KeyRings are constructed per session (createKeyRing(viewerDid), or createKeyRingFrom(...) when the groups + private key are already loaded, e.g. in publish). The actual primitive operations run in a crypto Web Worker behind an RPC facade (in src/lib/crypto/): the worker exposes a small set of base operations (encrypt/decrypt/wrap/unwrap/derive and friends — about seven), and the facade binds the epoch-domain names (encrypt(epochPriv, recipPub) etc.) on top, with a main-thread fallback when workers are unavailable. Keep heavy crypto off the main thread by going through the facade, not by importing libsodium directly into UI code.

Master seed, recovery, and the trust-model decisions

Section titled “Master seed, recovery, and the trust-model decisions”

A user’s master seed is the root of everything. It is:

  • Generated at setup as BIP39 entropy → shown once as a 12-word phrase (the setup wizard’s mnemonic step) → never stored by the server.
  • Derived from the phrase with Argon2id (moderate ops/mem limits) on recovery.
  • Stored for everyday logins only in PRF-wrapped form (user_encryption_keys.prf_wrapped_seed), unwrappable solely by the user’s passkey on-device. Within a session the unwrapped PRF key and wrapped seed are held by the SeedVault (crypto/seed-vault.ts) — a two-layer in-memory + IndexedDB cache (prf_key, wrapped_seed) with in-flight de-duplication on unlock, a commitRotatedSeed to survive a key rotation across reloads, and a best-effort clear() on logout. The 96-byte seed deterministically regenerates the identity keypair (generateDeterministicKeypair: bytes 0–31 → X25519, 32–95 → ML-KEM-768).

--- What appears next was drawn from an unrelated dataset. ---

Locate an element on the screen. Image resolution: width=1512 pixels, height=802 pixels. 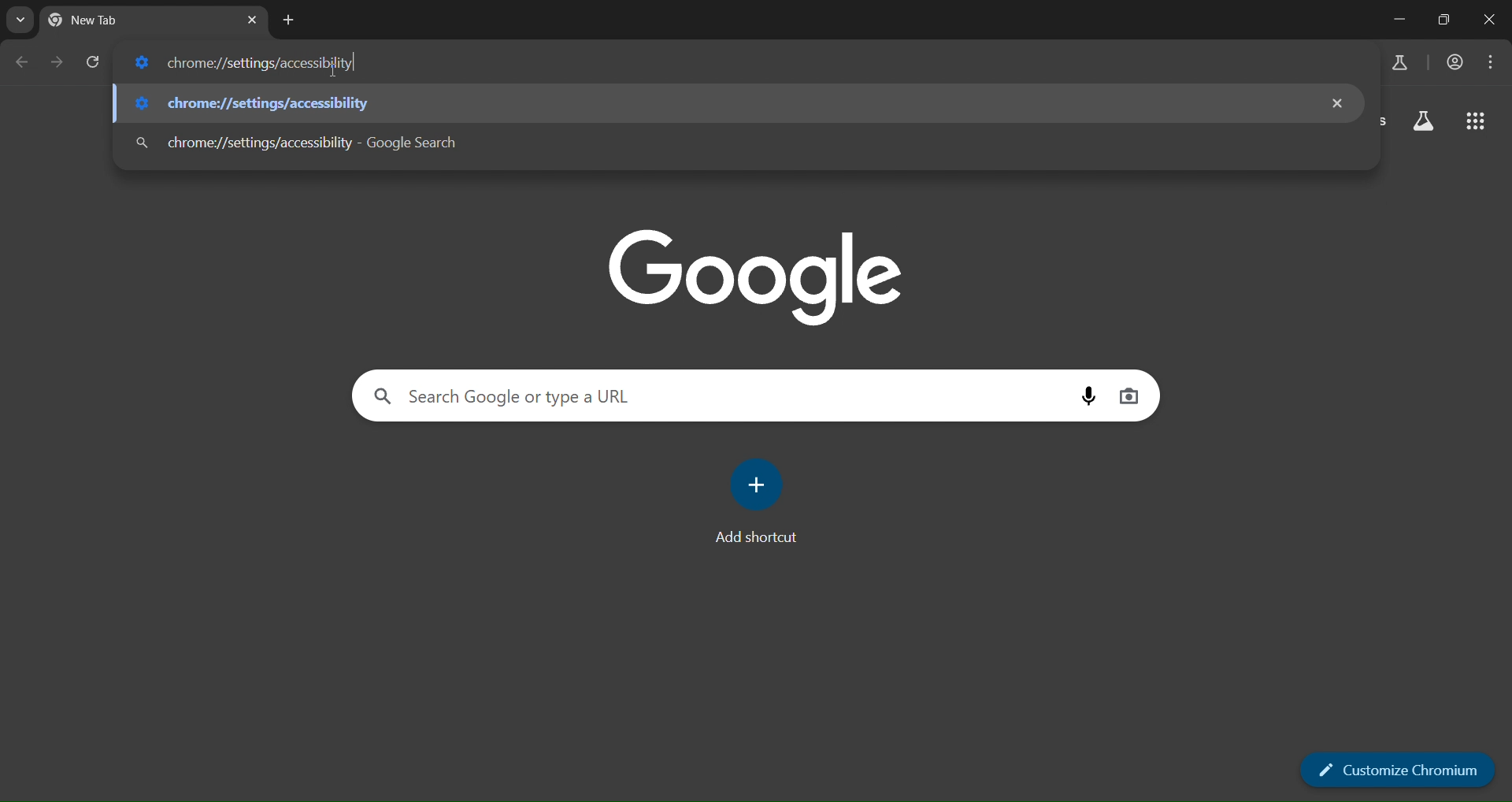
chrome://settings/accessibility is located at coordinates (248, 103).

Two trust-model decisions are deliberate and documented in DECISION_LOG.md — do not “improve” them without that context:

  • No password-wrapped seed. The seed is wrapped by the passkey PRF (and recoverable by mnemonic), never by a password. A password is too weak a root for a key that protects faces.
  • No escrow / no server-held recovery. There is no server-side key-recovery path. If a user loses both their passkeys and their mnemonic, their data is unrecoverable — that is the cost of the server being untrusted, and it is the intended behaviour.

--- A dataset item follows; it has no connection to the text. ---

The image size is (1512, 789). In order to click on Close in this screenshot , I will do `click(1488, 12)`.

The setup and recovery code lives in the setup/ route (the wizard split into step components + setup-flow.svelte.ts + a rune-free recovery.ts seam). Three P2 recovery features remain on the roadmap (recovery-kit download, multi-passkey enrolment, QR device-link) — all within this no-password/no-escrow model.

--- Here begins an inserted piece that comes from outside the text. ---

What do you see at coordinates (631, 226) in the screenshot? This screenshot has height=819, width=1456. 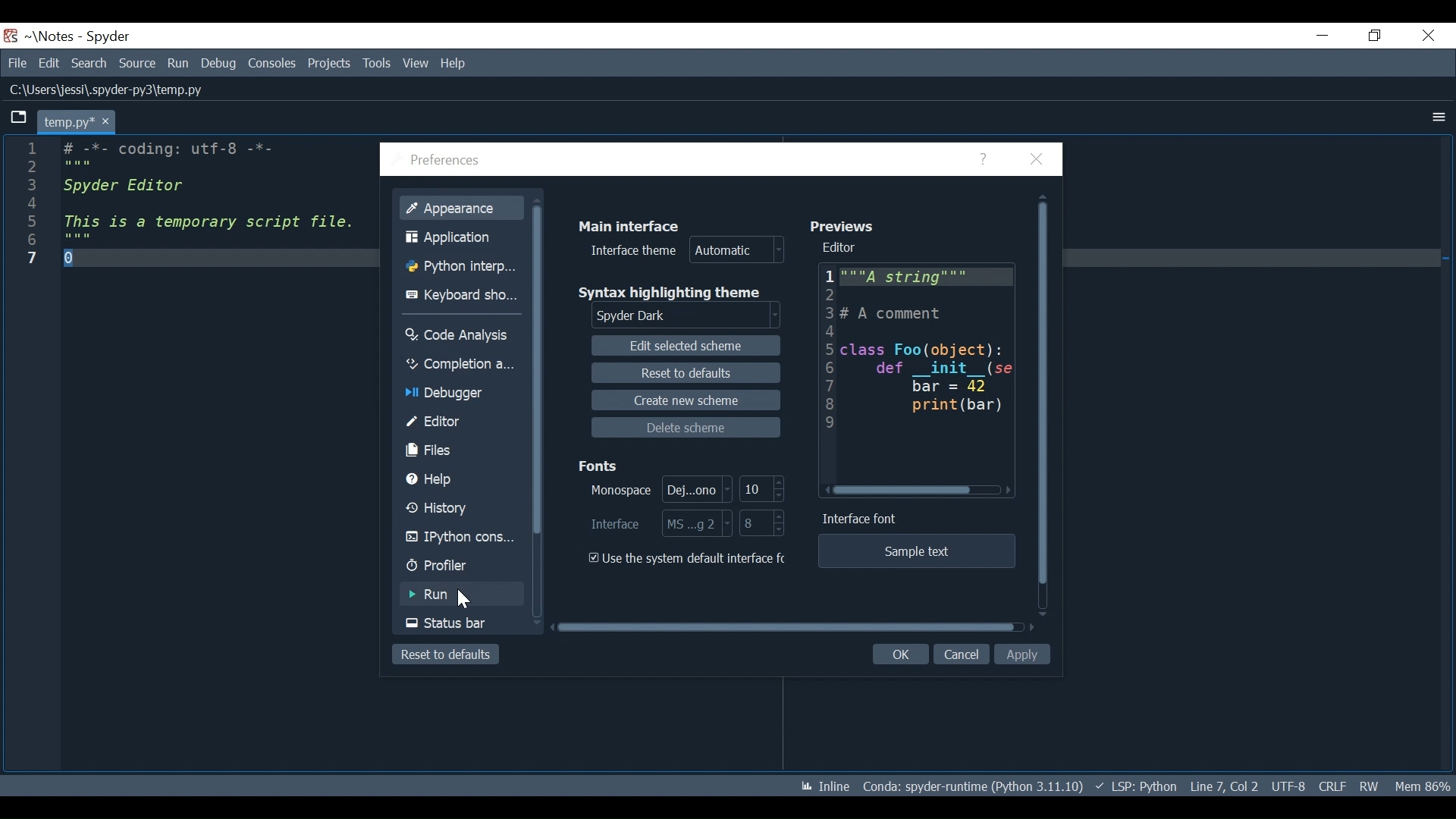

Passkeys are both the authentication mechanism and the seed-unwrapping mechanism, which is why they sit next to the key model:

  1. The WebAuthn ceremony authenticates the user (challenge issued, CAS-consumed before attestation to defeat replay, attestation verified — see API Contracts) and establishes the session cookies.
  2. The same passkey’s PRF output unwraps the master seed locally.
  3. The master seed seeds the KeyRing, which can now unwrap group keys and decrypt content.

So a logged-in browser holds live key material in memory for the session; the server, throughout, has only seen public keys, wrapped blobs, and a signed session token.

src/lib/crypto/: index.ts (hybrid encrypt/decrypt, keypair/mnemonic/Argon2id), keyring.ts (the KeyRing), seed-vault.ts (the session key cache), webcrypto.ts (PRF/AES-GCM seed wrap), select-wrapped-key.ts, intersection-split.ts (XOR split-key), photo-decryptor.ts + pipeline.ts (the decrypt pipeline — not to be confused with publish/pipeline.ts). Server side: server/api/groups.ts (epoch keys, wrapped-key upserts, membership), server/api/key-rotation.ts + the complete-departure flow (rotation), server/auth/session.ts (JWT + refresh rotation), server/env-schema.ts (JWT_SECRET strength), src/routes/setup/ (seed generation + recovery), schema.ts (epoch_keys, wrapped_keys, user_encryption_keys, sessions). Primitive choices and brute-force analysis: Cryptography in Detail.